DELTA Corporation Limited has reported a 40% increase in revenue as a result of an upsurge in all its beverage categories which was driven by higher consumer demand during the first quarter of the year.


In its trading update for the period under review released yesterday, Delta said the increase reflected changes in the category mix.

“Group revenue increased by 40% (34% organic growth) for the quarter reflecting the changes in category mix. All beverage categories recorded increases in revenue, which has positively impacted on profitability and cash flows,” Delta said.

Delta company secretary, Alex Makamure told NewsDay yesterday that the increase was driven by government spending through civil service bonuses.

“Our volumes increased because of high aggregate demand from agriculture, artisanal mining, government spending through civil service bonuses and command agriculture, so when people have more disposable income, they tend to enjoy themselves,” he said.

Makamure said the premiums on the black-market has also helped improve their growth as they gave consumers more spending power, especially for those who get money from diaspora remittances.

“Our prices have remained stable meaning those (consumers) selling for instance USD$100 for bond $160 there is extra cash to buy more,” he added

Part of those increases included a 56% increase in the lager beer volumes, which the company reported was up over the prior year for the quarter, matching the historical peak run rates post dollarisation.

Meanwhile, volumes at Delta’s sparkling beverages unit grew by 23% over prior year for the quarter.

Delta said the local sorghum beer volume declined by 5% mainly due to shortages of packaging materials for Chibuku Super.

“Product supply had improved by the end of the quarter. The product mix has shifted to Chibuku Super, which grew by 28% to contribute 84% of the volume,” Delta said.

Contributing to the revenue increase also was National Breweries Plc in Zambia recording a volume growth of 21% on improved product supply and competitive pricing. Delta bought a controlling stake in National Breweries in the fourth quarter of 2017.

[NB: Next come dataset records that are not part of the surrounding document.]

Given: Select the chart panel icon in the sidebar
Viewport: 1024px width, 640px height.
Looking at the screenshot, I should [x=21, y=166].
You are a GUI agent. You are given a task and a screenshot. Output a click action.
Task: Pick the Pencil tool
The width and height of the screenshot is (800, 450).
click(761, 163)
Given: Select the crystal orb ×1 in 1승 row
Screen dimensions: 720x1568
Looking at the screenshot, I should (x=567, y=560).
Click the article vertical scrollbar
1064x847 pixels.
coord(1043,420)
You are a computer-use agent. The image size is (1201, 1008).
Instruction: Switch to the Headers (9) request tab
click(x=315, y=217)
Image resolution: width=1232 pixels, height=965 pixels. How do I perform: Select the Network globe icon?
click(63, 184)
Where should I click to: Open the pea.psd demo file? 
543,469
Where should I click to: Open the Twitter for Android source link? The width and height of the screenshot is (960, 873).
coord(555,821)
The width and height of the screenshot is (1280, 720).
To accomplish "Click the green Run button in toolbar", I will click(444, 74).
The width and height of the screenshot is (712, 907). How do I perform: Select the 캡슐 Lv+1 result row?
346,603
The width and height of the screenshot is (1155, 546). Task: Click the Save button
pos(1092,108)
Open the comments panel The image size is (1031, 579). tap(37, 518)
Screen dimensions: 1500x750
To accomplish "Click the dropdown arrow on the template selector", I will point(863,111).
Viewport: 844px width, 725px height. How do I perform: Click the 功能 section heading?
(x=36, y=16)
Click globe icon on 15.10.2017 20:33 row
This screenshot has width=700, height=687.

However, Delta said while product supply was largely stable across its different segments, imported inputs remained a constraint.

“The business continues to record positive volume trends. There were significant product supply gaps arising from the shortages of imported raw materials and services, as the access to foreign currency remains constrained,” Delta said.

This affected the soft drinks category which faced challenges in securing imported raw materials, leading to extended periods of production stoppages and out of stock situations.